Initially I had followed preprocessing steps like, stop words removal, HTML stripping, removing punctuation. However when I don't do this, the NER seems to perform better. Can anyone tell me what are preprocessing steps to be followed?
The only thing StanfordNER needs is clean text, by clean I mean, no HTML or any other kind of document meta-tags. Also, you shouldn't remove stop-words, these might be useful for the model in deciding which label to give to a certain word.

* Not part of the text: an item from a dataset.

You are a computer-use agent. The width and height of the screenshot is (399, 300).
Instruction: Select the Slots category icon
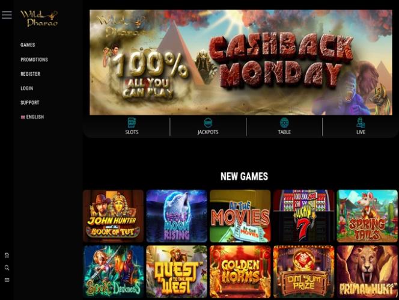132,123
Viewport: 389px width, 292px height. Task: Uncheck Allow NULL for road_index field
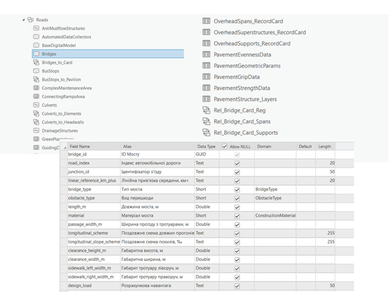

Just have a file with clean text:
echo "Switzerland, Davos 2018: Soros accuses Trump of wanting a 'mafia state' and blasts social media." > test_file.txt
Then you will call stanford-ner.jar a pass it a trained model, e.g: classifiers/english.all.3class.distsim.crf.ser.gz
and an input file, e.g.: test_file.txt
Like this:
java -cp stanford-ner-2017-06-09/stanford-ner.jar edu.stanford.nlp.ie.crf.CRFClassifier -loadClassifier classifiers/english.all.3class.distsim.crf.ser.gz -textFile test_file.txt -outputFormat inlineXML
This should output something like this:
Switzerland LOCATION
, O
Davos PERSON
2018 O
: O
Soros PERSON
accuses O
Trump PERSON
of O
wanting O
a O
` O
mafia O
state O
' O
and O
blasts O
social O
media O
. O
As you can see you don't even need to handle tokenisation (e.g., find each unique token/word in the sentence) StanfordNER does that for you.
Another useful feature is to set up StanfordNER as a webservice:
java -mx2g -cp stanford-ner-2017-06-09/stanford-ner.jar edu.stanford.nlp.ie.NERServer -loadClassifier my_model.ser.gz -textFile -port 9191 -outputFormat inlineXML
Then you can simple telnet or POST a sentence a get it back tagged:
telnet 127.0.0.1 9191
Trying 127.0.0.1...
Connected to localhost.
Escape character is '^]'.
Switzerland, Davos 2018: Soros accuses Trump of wanting a 'mafia state' and blasts social media.
<LOCATION>Switzerland</LOCATION>, <PERSON>Davos</PERSON> 2018: <PERSON>Soros</PERSON> accuses <PERSON>Trump</PERSON> of wanting a 'mafia state' and blasts social media.
Connection closed by foreign host.